| TASK INSTRUCTIONS |
Nothing but the lines from the one containing "Given: Open the 数据 ribbon tab" through the end of the entries below should appear in your answer, transcribed exactly; please drop the pictures.

[Recorded data]
*** Begin section ***

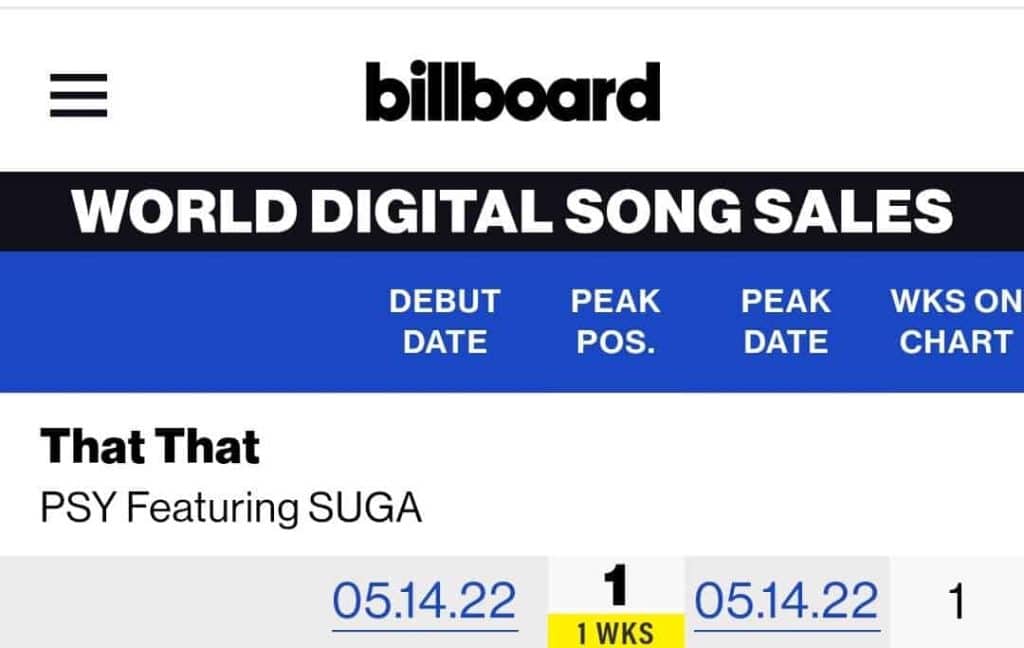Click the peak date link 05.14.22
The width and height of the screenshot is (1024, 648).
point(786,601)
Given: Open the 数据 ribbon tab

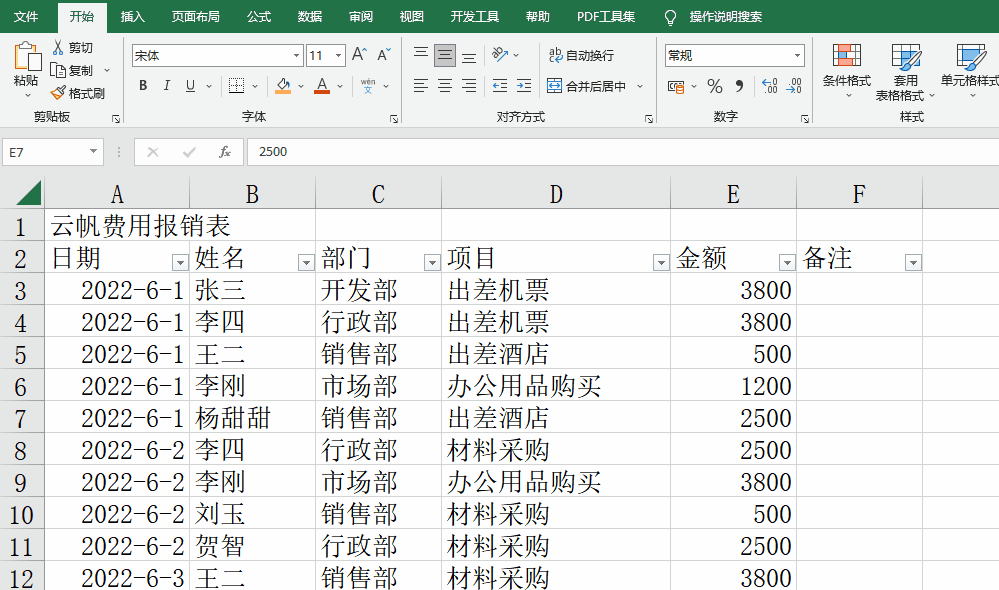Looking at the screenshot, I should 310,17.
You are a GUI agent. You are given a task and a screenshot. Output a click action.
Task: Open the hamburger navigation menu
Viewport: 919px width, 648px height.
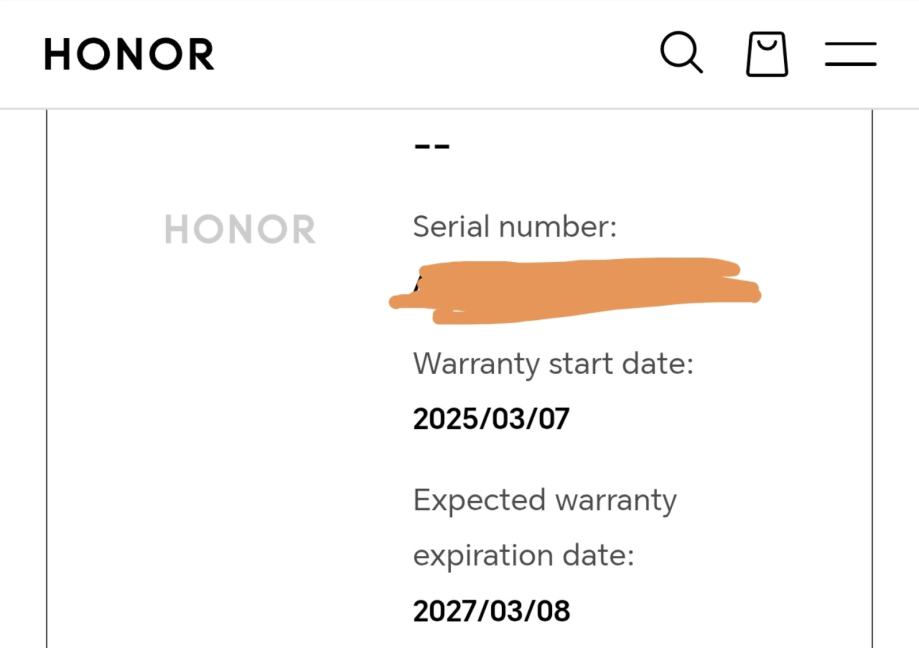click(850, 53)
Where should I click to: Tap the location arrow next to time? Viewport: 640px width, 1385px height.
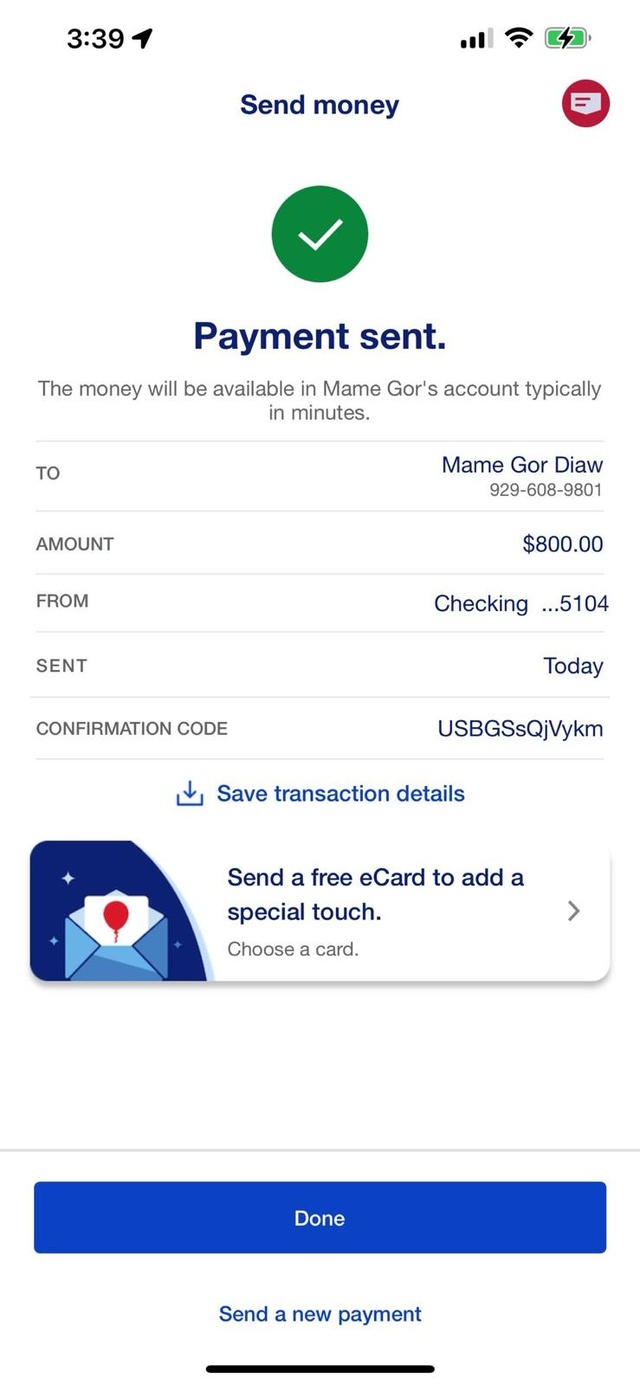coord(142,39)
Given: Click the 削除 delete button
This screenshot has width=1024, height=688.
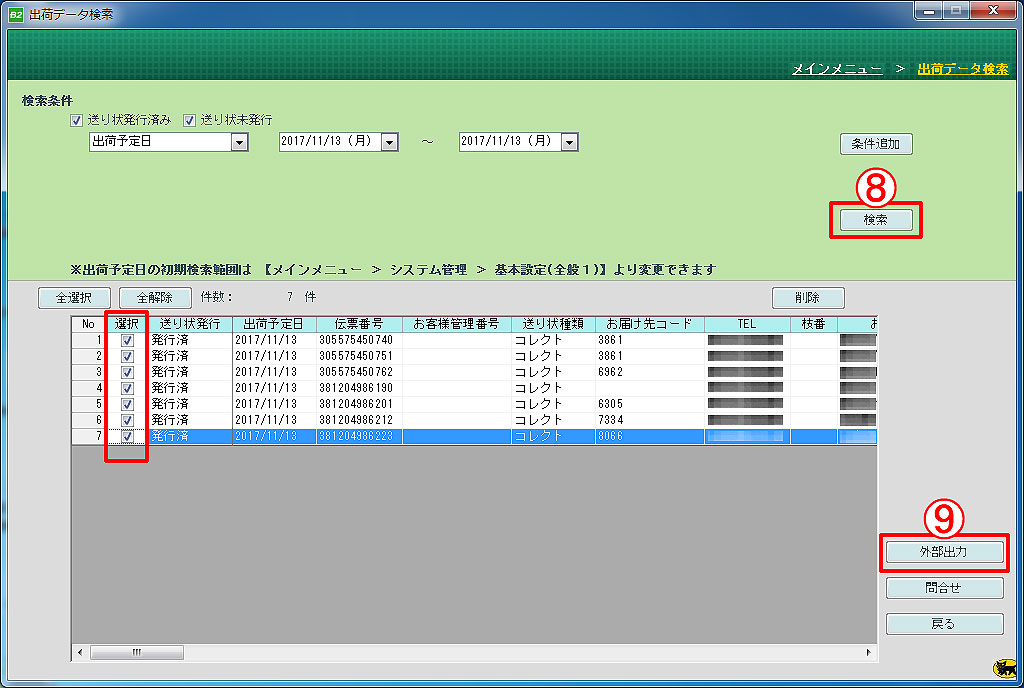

*** End section ***

| RESULT |
Given: Open the 数据 ribbon tab

Looking at the screenshot, I should 310,17.
You are a GUI agent. You are given a task and a screenshot. Output a click action.
Task: Open the hamburger navigation menu
Viewport: 919px width, 648px height.
click(850, 53)
Where should I click to: Tap the location arrow next to time? Viewport: 640px width, 1385px height.
coord(142,39)
Given: Click the 削除 delete button
This screenshot has width=1024, height=688.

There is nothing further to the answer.